Viewpoints
California Coastal Commission must halt unjust, destructive Monterey desalination plant
As two mayors of color, we oppose a desalination project that would impose environmental injustice and economic racism on the people of Seaside and Marina in Monterey County.
The California Coastal Commission will vote on Thursday whether to approve a desalination plant being forced on the Monterey Peninsula by California American Water (Cal-Am).
The Monterey Peninsula does not want or need this oversized, overpriced groundwater desalination plant. We have a far more cost-effective solution for our future water needs in expanding our new recycled water project — Pure Water Monterey (PWM).
Marina and Seaside are predominantly minority and working-class communities on the Monterey Peninsula that struggling to survive in these challenging times. Many of Seaside and Marina’s residents live below the poverty line.
Cal-Am’s desalination plant would cause great financial and environmental harm to our communities. Its $1.2 billion price tag dwarfs the alternative $190 million cost for expanding our existing Pure Water Monterey recycled water plant. This is outrageous given that Cal-Am customers already have the highest water costs in the nation.
Initially, Cal-Am’s desalination plant was sold as a way to meet the state’s order to reduce our reliance on the Carmel River. But with PWM now operating and our community’s heroic job of conserving water, we have solved that problem. We are on track to meet the state’s cease and desist order by Dec. 2021 without desalination. And expanding our Pure Water Monterey recycled project would give us all the water we need for decades of growth.
Our concern is that aggressive political lobbying by the profit-seeking Cal-Am could lead to this desal project’s approval and devastation for our communities.
Environmentally, the plant would be a massive energy hog and help worsen climate change. It would emit 8,000 metric tons of CO2, making it the largest emitter of greenhouse gases on the Central Coast.

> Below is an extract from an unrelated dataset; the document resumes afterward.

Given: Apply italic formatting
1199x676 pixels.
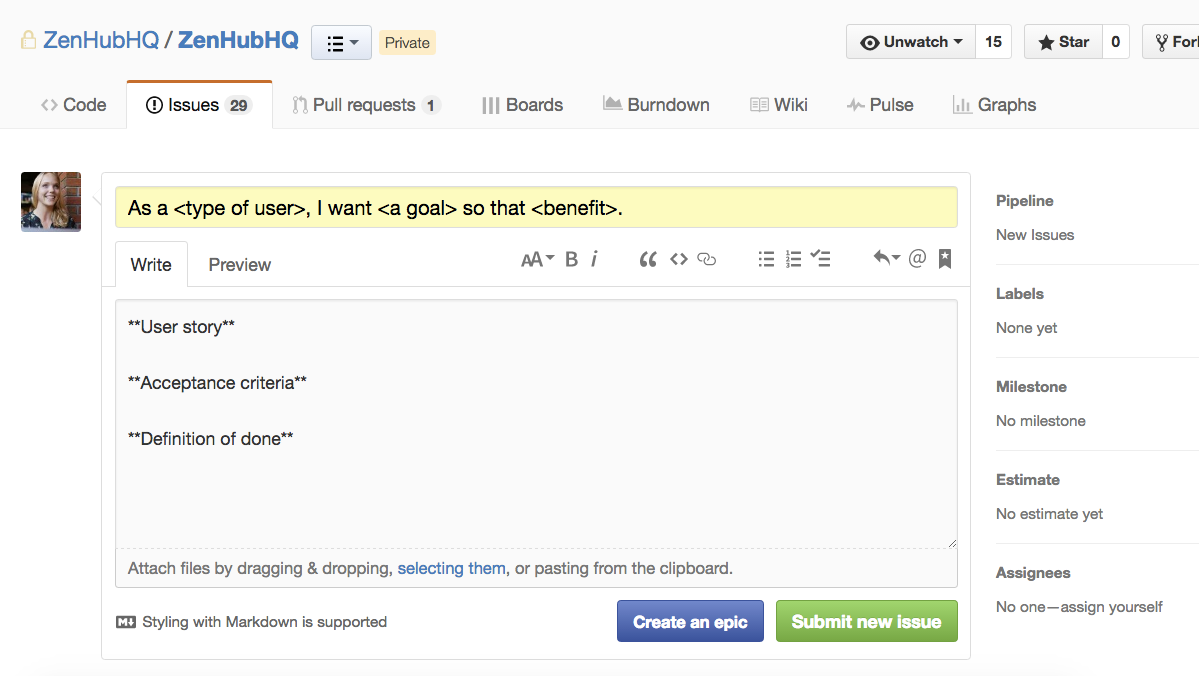Looking at the screenshot, I should pos(594,258).
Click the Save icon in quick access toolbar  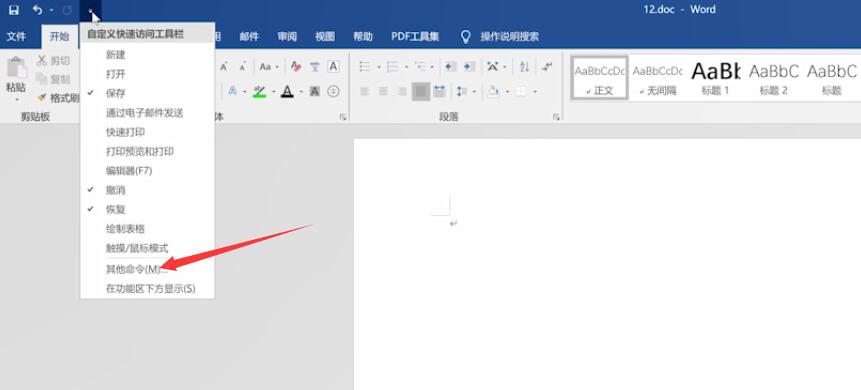pos(14,10)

The desalination project’s extraction wells, electrical supply buildings and access roads, would dominate over 30 acres of Marina’s beautiful coastal sand dunes, which provide environmentally sensitive habitat to several species. Perimeter fences would prohibit access to our community’s beaches.
The desalination plants intake wells would draw water above two aquifers that provide all of Marina’s water supply, increasing the risk of extreme seawater intrusion. Marina cannot afford to lose its only source of water.
We agree with the Coastal Commission staff recommendation that this project should be denied, in part because there is a better solution to our water supply shortage that is affordable, socially just and environmentally responsible.
But this is where money and greed come in. Cal-Am cannot profit from expanding the Pure Water Monterey recycled water project, and stands to make over $100 million in profit from the desalination plant, according to estimates by the Monterey Peninsula Water Management District.
Cal-Am has employed an aggressive lobbying strategy and in a playbook reminiscent of the British Empire, tried to divide and conquer our region by promising subsidized desalinated water to some at the expense of others. Meanwhile they continue to repeat the lie that the desalination plant is the only solution to our future water needs.
We urge the Newsom Administration to see through this smokescreen and stand up for environmental and economic justice. We are honored to stand with over 25 local elected officials, including Assemblymember Mark Stone and state Senator Bill Monning, to oppose this desalination project.
Now we need the California Coastal Commission to say yes to recycled water and conservation and no to a greedy company bent on putting profit over people and our environment.